British Sugar’s Bury St Edmunds plant is the largest milled sugar plant in the UK and is capable of processing 250,000 tonnes of sugar annually. During a process improvement project at the plant, the company identified that one of the bottlenecks in the system was the throughput of the pumps that moved the sugar juice between the large storage tanks and the syrup conditioning system. The original plant had six Girdlestone pumps located between two stations. At any time, each station had two pumps running in parallel and one on standby. The company determined that by changing the two running pumps in each station to a single larger duty pump per station it could control flow rates more accurately than two pumps in parallel and increase the throughput whilst also reducing running costs.
Strict budgets
The project had to be completed within strict budgets and timeframes though, and so any way to reduce costs over purchasing all new pumps was paramount. British Sugar approached Amarinth, with whom they had worked with previously on similar Girdlestone projects in both Bury St Edmunds and other factories, to investigate how this could be achieved.
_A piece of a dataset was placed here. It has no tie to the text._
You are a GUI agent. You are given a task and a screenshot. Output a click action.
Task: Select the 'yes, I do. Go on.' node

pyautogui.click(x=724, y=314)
Refurbishing existing pumps
British Sugar had recently decommissioned two Girdlestone pumps from their factory in York that looked suitable for this new project and so to reduce the capital outlay for the project Amarinth proposed using these two bare shaft pumps in the Bury St Edmunds project. This meant that only two new pumps would be required. Amarinth fully refurbished the decommissioned Girdlestone pumps and then mounted them on heavy duty base plates with couplings and motors to British Sugar specifications. Two new Amarinth C Series pumps were then selected that were dimensionally and hydraulically interchangeable with the refurbished pumps. This meant all four pumps were identical and so could operate side-by-side and be moved around without any impact. All four pumps were then hydrostatically and performance tested to ensure the customer specified duty conditions were met before being commissioned into service.
Significant benefits
Refurbishing the redundant pumps delivered a cost saving of over £10,000 capital investment. Further, from a maintenance perspective, with all four of the pumps having identical liquid ends even if one of the pumps from either station went down, British Sugar still had two stand-by pumps to choose from, thus delivering a further cost saving by eliminating the need to purchase any additional operating spares. Both the reconditioned and the new pumps have performed flawlessly together and have been maintenance free since installation. Amarinth will be working closely with British Sugar on any future improvement projects involving their existing Girdlestone pumps.